So there I have it: I can build an interpolating polynomial via $p(x) = \sum_{k=0}^{n-1} a_k x^{k-1}$ with $a = V^{-1}y$.

Here’s an example:

make_V <- function(x, n) outer(x, 0:(n-1), `^`)
set.seed(123)
n <- 10
xvec <- sort(runif(n))
y <- rnorm(n)
plot(y ~ xvec, main = bquote("Degree" ~ .(n - 1) ~ "Polynomial Interpolation"),
     ylim = 1.5 * range(y), pch = 19, xlab = "x")
V <- make_V(xvec, n)
a_hat <- solve(V, y)
curve(make_V(x, n) %*% a_hat, from = 0, to = 1,
      n = 500, col = 2, add = TRUE, lwd = 2)
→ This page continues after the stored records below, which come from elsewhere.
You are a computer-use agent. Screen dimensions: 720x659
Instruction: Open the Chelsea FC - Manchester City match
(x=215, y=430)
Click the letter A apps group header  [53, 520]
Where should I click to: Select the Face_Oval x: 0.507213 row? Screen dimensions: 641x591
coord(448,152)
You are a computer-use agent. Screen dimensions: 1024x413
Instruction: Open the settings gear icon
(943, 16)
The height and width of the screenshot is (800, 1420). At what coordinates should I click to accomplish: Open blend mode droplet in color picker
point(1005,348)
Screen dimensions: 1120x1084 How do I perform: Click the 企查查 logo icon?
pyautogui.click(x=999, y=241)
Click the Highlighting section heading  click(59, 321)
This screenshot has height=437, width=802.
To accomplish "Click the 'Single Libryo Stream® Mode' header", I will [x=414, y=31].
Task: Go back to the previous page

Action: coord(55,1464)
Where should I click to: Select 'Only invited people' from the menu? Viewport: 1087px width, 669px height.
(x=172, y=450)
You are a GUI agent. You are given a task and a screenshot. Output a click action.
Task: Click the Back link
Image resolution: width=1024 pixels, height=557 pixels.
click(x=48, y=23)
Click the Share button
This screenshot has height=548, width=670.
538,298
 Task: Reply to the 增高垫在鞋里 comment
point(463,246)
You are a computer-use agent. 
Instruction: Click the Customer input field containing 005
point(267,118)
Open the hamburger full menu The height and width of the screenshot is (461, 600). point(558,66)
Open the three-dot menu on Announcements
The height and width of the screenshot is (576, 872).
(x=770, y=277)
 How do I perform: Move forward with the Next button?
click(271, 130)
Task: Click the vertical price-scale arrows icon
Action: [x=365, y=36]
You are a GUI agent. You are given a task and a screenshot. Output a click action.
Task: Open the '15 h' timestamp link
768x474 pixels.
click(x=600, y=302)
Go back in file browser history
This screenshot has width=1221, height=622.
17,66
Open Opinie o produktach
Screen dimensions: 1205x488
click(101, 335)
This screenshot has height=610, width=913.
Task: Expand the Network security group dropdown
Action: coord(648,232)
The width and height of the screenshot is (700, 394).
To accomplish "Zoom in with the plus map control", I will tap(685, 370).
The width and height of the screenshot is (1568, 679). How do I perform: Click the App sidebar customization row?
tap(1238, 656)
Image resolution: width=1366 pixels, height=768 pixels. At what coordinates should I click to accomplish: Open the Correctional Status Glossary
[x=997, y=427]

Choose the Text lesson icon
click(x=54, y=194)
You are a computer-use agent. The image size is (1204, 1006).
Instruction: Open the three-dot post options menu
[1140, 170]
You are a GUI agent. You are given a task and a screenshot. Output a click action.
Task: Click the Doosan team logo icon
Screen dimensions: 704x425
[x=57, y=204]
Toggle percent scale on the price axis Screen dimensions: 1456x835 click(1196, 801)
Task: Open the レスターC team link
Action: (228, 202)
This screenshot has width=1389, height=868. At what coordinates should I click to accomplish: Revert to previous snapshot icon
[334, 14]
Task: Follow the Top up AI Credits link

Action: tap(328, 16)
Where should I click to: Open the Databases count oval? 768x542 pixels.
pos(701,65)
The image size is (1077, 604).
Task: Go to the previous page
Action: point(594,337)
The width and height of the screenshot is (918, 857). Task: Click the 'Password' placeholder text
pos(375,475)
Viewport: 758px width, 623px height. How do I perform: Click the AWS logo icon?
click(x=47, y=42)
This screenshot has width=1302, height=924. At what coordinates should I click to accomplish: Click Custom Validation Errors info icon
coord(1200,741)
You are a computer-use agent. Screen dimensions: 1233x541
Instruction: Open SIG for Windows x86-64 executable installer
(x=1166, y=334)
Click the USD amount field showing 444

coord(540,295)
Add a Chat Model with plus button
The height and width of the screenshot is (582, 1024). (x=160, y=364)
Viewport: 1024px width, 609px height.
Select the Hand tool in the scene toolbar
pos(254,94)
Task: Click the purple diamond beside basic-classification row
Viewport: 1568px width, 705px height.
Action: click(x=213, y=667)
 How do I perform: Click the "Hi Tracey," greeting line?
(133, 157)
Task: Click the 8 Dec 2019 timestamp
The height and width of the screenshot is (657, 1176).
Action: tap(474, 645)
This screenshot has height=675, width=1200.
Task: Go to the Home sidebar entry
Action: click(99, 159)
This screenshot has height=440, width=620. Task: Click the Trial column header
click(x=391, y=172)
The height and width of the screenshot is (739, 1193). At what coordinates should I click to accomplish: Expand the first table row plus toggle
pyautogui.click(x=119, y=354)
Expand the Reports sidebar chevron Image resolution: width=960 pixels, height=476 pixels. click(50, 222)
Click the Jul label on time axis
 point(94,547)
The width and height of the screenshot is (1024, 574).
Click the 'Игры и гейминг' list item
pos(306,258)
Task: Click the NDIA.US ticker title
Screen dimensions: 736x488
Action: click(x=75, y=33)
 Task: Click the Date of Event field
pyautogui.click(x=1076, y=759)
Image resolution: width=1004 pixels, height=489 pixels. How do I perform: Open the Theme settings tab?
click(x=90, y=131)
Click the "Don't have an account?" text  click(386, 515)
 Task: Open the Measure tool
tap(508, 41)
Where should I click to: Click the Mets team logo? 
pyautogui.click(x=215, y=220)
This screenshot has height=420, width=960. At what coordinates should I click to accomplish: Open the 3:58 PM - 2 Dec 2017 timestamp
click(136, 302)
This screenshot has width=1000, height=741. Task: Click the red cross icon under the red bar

So this polynomial did do the trick, but in a statistical sense this would be a terrible model. In between $x_1=0$ and $x_{10}=1$ the polynomial goes between around $-3200$ and $750$.

Thinking of this as a linear regression, I know things get unstable as the predictors get increasingly correlated, and that’s exactly what’s happening here as many of the polynomial terms become increasingly correlated. So my next goal will be to see if I can find a better-conditioned system of equations to solve.

Lagrange polynomials

I’ve been representing my polynomial in terms of the basis $\{1, x, \dots, x^{n-1}\}$ but this can lead to an extremely ill-conditioned system to solve. If I pick a basis with better properties then perhaps I can at least avoid this ill-conditioning. This can’t fix the fundamental issue of the intense fluctuations necessary for the polynomial to do its job since I’m still getting the same polynomial, but at least finding its coordinates can be easier. More specifically, in my interpolation in the previous section, I solved $y = Va$ which means that $a$ is the coordinate of $y$ with respect to the basis $\{1,x,\dots,x^{n-1}\}$. But this basis matrix can quickly become computationally singular: supposing like in my example that $0 \leq x_1 < \dots < x_n \leq 1$. Then every term in $\det V$ is in $(0, 1)$ so $\det V$ will become tiny very quickly. In the example above $\det V$ is on the order of $10^{-28}$, and that’s for only 10 points. So I want a better conditioned basis matrix. My interpolator will still be a polynomial of degree at most $n-1$, but now I’m going to represent $y$ in terms of an orthogonal basis. This is what Lagrange polynomials do.

Consider
$$
L(x) = \sum_{k=0}^{n-1} a_k \ell_k(x)
$$
where
$$
\ell_k(x) = \prod_{\substack{0 \leq m \leq n-1 \\ m \neq k}} \frac{x – x_m}{x_k – x_m}
$$
so now rather than each basis function being a single power of $x$, I’m expanding $x$ in terms of $n$ degree $n-1$ polynomials.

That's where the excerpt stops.